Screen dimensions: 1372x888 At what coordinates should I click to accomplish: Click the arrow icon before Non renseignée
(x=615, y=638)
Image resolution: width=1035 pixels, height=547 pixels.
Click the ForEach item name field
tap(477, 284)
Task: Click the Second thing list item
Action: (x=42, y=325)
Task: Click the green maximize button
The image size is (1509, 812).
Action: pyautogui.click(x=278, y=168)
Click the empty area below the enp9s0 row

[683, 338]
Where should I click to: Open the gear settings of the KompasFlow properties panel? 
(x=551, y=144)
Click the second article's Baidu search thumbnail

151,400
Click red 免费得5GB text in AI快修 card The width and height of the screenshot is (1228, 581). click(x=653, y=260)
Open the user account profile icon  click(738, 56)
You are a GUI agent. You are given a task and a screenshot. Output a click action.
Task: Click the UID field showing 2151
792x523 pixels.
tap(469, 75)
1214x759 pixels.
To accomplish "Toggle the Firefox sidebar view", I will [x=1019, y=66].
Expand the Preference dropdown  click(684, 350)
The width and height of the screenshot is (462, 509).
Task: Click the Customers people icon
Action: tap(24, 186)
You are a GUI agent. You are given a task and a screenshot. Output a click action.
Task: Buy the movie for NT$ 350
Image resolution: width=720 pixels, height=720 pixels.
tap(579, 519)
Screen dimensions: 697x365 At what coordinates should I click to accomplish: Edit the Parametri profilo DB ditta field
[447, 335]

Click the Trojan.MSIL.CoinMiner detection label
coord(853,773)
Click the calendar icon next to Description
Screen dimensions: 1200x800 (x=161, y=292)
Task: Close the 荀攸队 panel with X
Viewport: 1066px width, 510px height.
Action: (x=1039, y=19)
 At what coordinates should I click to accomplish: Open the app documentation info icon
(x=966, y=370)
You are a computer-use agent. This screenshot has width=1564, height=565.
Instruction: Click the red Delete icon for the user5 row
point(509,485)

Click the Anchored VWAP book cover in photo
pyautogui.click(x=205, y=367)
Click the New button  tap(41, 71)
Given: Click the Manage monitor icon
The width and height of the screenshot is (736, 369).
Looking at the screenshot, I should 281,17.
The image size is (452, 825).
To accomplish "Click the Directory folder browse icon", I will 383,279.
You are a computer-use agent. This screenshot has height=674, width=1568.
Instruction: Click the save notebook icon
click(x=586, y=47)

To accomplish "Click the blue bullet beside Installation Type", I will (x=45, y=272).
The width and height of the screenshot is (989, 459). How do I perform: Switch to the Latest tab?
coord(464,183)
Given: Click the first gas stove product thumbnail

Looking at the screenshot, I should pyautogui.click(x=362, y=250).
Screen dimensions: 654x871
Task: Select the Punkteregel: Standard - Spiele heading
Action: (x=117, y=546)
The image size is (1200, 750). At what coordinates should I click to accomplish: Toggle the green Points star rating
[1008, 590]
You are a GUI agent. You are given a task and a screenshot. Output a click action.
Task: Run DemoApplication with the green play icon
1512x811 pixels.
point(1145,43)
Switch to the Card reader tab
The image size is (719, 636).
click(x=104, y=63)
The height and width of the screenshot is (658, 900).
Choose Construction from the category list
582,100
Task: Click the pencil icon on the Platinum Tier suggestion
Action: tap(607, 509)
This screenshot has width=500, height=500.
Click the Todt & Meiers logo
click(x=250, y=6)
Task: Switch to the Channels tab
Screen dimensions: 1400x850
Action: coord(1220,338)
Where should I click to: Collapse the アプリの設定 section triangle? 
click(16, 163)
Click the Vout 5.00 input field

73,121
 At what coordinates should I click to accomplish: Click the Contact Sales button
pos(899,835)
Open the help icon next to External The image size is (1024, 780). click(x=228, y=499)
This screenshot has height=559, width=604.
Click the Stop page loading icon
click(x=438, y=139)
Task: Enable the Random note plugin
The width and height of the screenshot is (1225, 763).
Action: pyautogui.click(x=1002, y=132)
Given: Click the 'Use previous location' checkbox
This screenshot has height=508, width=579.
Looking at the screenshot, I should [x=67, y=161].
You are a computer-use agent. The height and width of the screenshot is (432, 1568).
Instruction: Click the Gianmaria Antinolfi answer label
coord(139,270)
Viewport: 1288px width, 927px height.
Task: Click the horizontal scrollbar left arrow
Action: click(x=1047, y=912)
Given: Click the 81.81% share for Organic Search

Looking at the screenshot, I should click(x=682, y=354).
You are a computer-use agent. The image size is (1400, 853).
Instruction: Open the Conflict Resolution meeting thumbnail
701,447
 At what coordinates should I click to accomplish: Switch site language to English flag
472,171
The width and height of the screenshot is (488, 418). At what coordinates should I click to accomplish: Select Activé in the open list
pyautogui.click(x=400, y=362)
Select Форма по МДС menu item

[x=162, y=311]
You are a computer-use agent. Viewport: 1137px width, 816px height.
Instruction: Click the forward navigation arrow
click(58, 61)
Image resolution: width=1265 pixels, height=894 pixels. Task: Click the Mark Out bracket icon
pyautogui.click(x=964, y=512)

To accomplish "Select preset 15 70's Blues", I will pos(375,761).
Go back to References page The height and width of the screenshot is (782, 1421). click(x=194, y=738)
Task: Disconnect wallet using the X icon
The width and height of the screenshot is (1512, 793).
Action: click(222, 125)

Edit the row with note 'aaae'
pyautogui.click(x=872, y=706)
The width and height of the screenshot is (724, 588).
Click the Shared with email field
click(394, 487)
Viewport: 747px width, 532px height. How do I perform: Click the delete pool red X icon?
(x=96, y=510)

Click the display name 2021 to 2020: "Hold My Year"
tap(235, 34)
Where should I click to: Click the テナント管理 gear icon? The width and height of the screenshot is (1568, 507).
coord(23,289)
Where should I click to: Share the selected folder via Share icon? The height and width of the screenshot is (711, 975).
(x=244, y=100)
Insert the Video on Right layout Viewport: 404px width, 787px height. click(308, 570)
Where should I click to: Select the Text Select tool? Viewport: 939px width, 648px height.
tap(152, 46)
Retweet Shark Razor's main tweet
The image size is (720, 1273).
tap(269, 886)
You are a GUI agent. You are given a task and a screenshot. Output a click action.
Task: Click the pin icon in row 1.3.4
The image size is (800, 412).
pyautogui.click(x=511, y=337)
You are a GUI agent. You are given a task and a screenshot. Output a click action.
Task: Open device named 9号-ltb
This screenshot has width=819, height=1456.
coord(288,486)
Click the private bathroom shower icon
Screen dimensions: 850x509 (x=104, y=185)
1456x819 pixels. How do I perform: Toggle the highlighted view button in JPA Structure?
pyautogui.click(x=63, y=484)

● **Task requirements**
All lines above from the one with "This screenshot has width=500, height=500." to the one with "You are a computer-use agent. The height", inclusive, should be copied exactly, and no other lines.

● **Exercise solution**
This screenshot has width=500, height=500.
Click the Todt & Meiers logo
click(x=250, y=6)
Task: Switch to the Channels tab
Screen dimensions: 1400x850
Action: coord(1220,338)
Where should I click to: Collapse the アプリの設定 section triangle? 
click(16, 163)
Click the Vout 5.00 input field

73,121
 At what coordinates should I click to accomplish: Click the Contact Sales button
pos(899,835)
Open the help icon next to External The image size is (1024, 780). click(x=228, y=499)
This screenshot has height=559, width=604.
Click the Stop page loading icon
click(x=438, y=139)
Task: Enable the Random note plugin
The width and height of the screenshot is (1225, 763).
Action: pyautogui.click(x=1002, y=132)
Given: Click the 'Use previous location' checkbox
This screenshot has height=508, width=579.
Looking at the screenshot, I should [x=67, y=161].
You are a computer-use agent. The height and width of the screenshot is (432, 1568).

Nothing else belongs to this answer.